Он объяснил, откуда и куда идет саранча. Таня плохо знала течение Карасуни, усвоила только одно, что люди со всеми приспособлениями не властны побороть насекомых или просто уменьшить, частично обезвредить, отклонить прожорливое шествие.
— Где-то в городах думают, — человек победит, все победит, природу, смерть, — сказал он, раскрывая ее мысли. — А на поверку выходит — мы с личинками какими-то не можем сладить. Да и как выходить на борьбу, — все из рук валится, как вспомнишь расхлябанность, разгильдяйство там, в центре. У меня с войны остался нюх, — не победим мы, нельзя побеждать спустя рукава, как надеются там, в тылу.
Багир подвел оседланного Пахаря. Михаил Михайлович устало принял повод.
— Куда ты едешь?
— В Асад-Абад, — ответил он, дивясь своей забывчивости. — Разве я тебе не сказал? Экспедиция-то наконец прибыла…
— Ну, слава, богу! Почему ж ты едешь в Асад-Абад?

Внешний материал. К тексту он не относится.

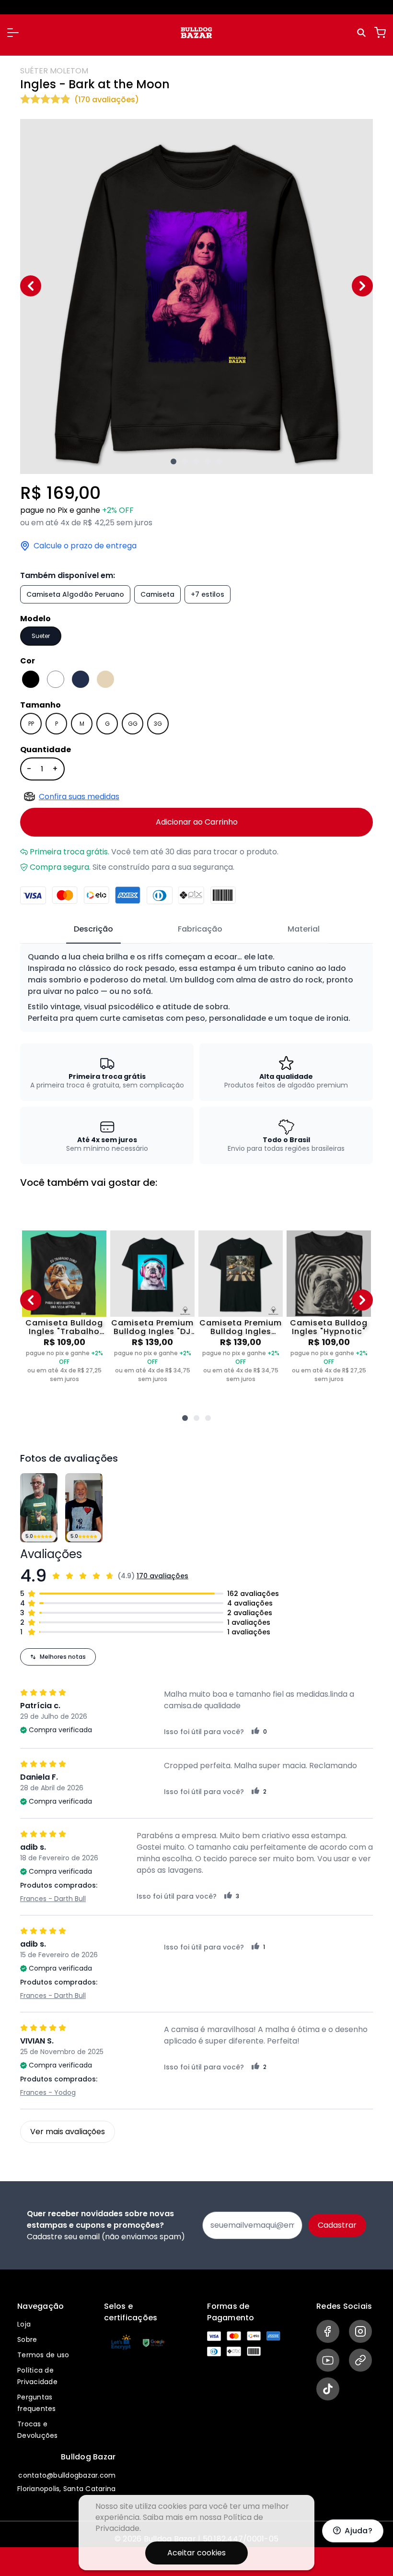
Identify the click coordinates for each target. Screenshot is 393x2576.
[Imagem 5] (219, 461)
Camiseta (157, 594)
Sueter (41, 636)
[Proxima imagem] (362, 285)
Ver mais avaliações (67, 2131)
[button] (13, 32)
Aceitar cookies (196, 2552)
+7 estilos (207, 594)
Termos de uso (43, 2355)
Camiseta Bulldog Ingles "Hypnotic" (329, 1327)
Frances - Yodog (48, 2092)
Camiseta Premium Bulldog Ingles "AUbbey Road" (240, 1327)
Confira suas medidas (79, 796)
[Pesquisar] (363, 32)
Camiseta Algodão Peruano (75, 594)
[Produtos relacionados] (185, 1418)
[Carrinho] (380, 32)
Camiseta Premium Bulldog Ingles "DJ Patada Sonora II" (152, 1327)
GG (133, 724)
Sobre (27, 2339)
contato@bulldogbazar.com (67, 2475)
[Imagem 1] (173, 461)
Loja (24, 2324)
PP (31, 724)
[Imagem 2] (185, 461)
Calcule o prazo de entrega (85, 546)
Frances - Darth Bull (53, 1898)
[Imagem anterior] (30, 285)
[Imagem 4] (208, 461)
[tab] (93, 930)
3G (158, 724)
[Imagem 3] (196, 461)
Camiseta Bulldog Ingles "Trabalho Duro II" (64, 1327)
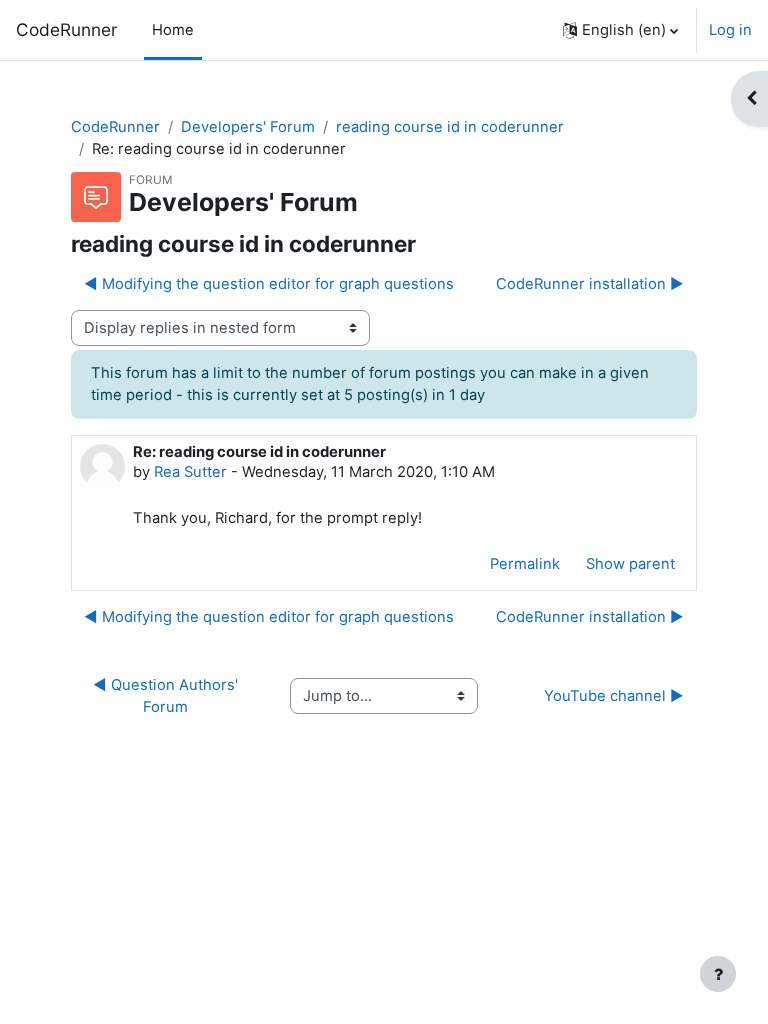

— Поезд не дошел до станции Карасунь. Как раз посередине перегона через полотно со вчерашнего вечера переправляется неожиданная саранча. К счастью, там дичь, нет возделанных полей. И поезд, — понимаешь, поезд, — не может взять препятствия. Он врезается в живое тесто, обдает паром, состав, некоторое время движется по инерции, колеса скользят и буксуют в раздавленной жирной саранче. Так и не одолели, вернулись, — поезд может сойти с рельсов.
Михаил Михайлович произносил это порывисто и безразлично, делая рукой такое движение, словно снимал со лба неуловимый волосок. Таня невольно следила за этим тревожным движением. Муж привалился грудью к лошади, высокий, с широкими крыльями лопаток, к которым прилипла синяя выцветшая рубаха. Горел оплеухами солнца, укусами комаров, медью небритой бороды. Жесты тяжело отставали от речи.
— Тебе не жарко, Мишка? Смотри!
Опасливое ее замечание едва дошло. Встряхнувшись, он сказал безучастно:
— Как все из памяти вылезает. Самое ужасное чуть не забыл… Погибла баржа. Неизвестно как… Пошла ко дну при входе в устье. А на ней было три четверти всех ядов, керосина, бензина, аппаратуры.
Сел в седло, подобрал поводья.
— Миша, я боюсь, у тебя плохой вид. Останься, отдохни.